An estimate of rpc of 0.75 for a given trait has been suggested to be the threshold above which addition of CB phenotypes in genetic evaluation of PB selection candidates does not materially improve the selection response in CB animals compared to just using PB phenotypes (van Grevenhof et al., 2015; Iversen et al., 2017; Wientjes et al., 2020). Our findings show that none of the five traits fully meet this minimum threshold. Across populations, each trait had at least one rpc less than 0.75 
(Table 2). NBA > 1 kg and TNW would benefit from the inclusion of CB data for both PB populations, whereas TNB, NBA, and LWW may benefit from the inclusion of CB data for PB Yorkshire selection. The standard errors on these estimates of rpc, however, put substantial uncertainty on these assessments. As such, it would be beneficial to continue recording data from the CB population to improve estimates of rpc and increase the accuracy of selection for CB performance in the two PB lines.

Of particular interest are the high estimates of rpc between different phenotypes in a PB and the CB population, such as between LWW in the CB and TNB in Yorkshire, which was 0.97, though with a large standard error (0.49) (Figure 1). In contrast, the estimate of rpc for LWW for CB and Yorkshire was only 0.6 (+0.3). These results indicate that recording of CB traits may benefit more from across phenotype evaluations than from utilizing the same phenotype from the PB and CB populations. This may be because of differences in management practices between the nucleus and CB herds, which may lead to TNB in PB to be a better genetic indicator of LWW in the CB herd than PB records on LWW. Multiple-trait genetic evaluation methods, with multiple traits in the PB and the CB population, would allow these between phenotype rpc to be capitalized on. The large standard errors associated with these rpc, however, do require careful consideration. Additional data and records may help us to improve these rpc estimates.

Conclusions

This study estimated variance components, heritabilities, and genetic and phenotypic correlations for five economically important maternal phenotypes in pigs. It examined the differences and similarities of these phenotypes in two PB populations and their CB offspring to determine if there is a potential benefit to using CB data for genetic evaluation of PB selection candidates in order to increase genetic improvement for CB performance. Heritability estimates ranged from low to moderate across phenotypes and populations, whereas estimates of rpc between the CB and the two purebred populations ranged from low to high. This range of rpc estimates indicates that there is the potential for improved accuracy of selection by using CB in addition to PB records, with all five phenotypes having at least one PB population that would benefit from the addition of CB data based on estimates of rpc < 0.75. Standard errors of estimates were, however, generally large. Furthermore, estimates of rpc between different phenotypes across the PB and CB populations indicated that selection for improvement of a given CB phenotype may be more effective when based on another, more highly correlated phenotype in the PB population, which can be accommodated by multi-trait genetic evaluation.
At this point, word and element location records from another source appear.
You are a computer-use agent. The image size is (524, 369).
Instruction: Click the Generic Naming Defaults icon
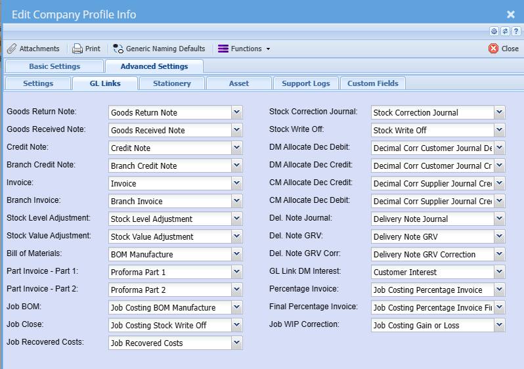point(118,49)

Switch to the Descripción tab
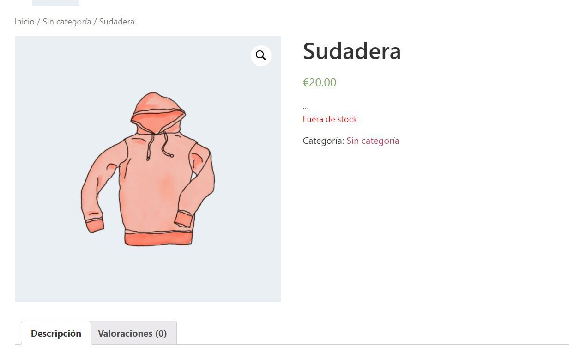click(x=56, y=333)
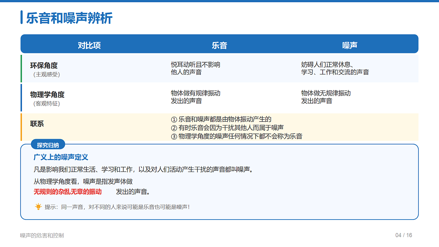
Task: Select the slide title 乐音和噪声辨析
Action: tap(69, 18)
Availability of additional populations and/or more extensive phenotyping and genotyping of the CB population is needed to further refine the estimates of heritability and rpc to better understand which traits could benefit from the inclusion of CB data in PB selection.

Supplementary Material

skab270_suppl_Supplementary_Tables_S1-S2

Acknowledgments

The authors acknowledge the efforts of the staff at the farms in animal care and data collection. The authors acknowledge funding support received from Genesus Inc., the Government of Canada through Genome Canada and Genome Alberta under the Genomic Applications Partnership Program (GAPP). Genesus Inc. received advisory services and research and development funding for this project through the National Research Council of Canada Industrial Research Assistance Program (NRC IRAP). This study was partially supported by USDA-NIFA grant 2015-67015-22947.

Glossary

Abbreviations

CB

crossbred

GBLUP

genomic best linear unbiased prediction

PB

purebred

ssGBLUP

single-step genomic best linear unbiased prediction

Conflict of interest statement

The authors declare no real or perceived conflicts of interest.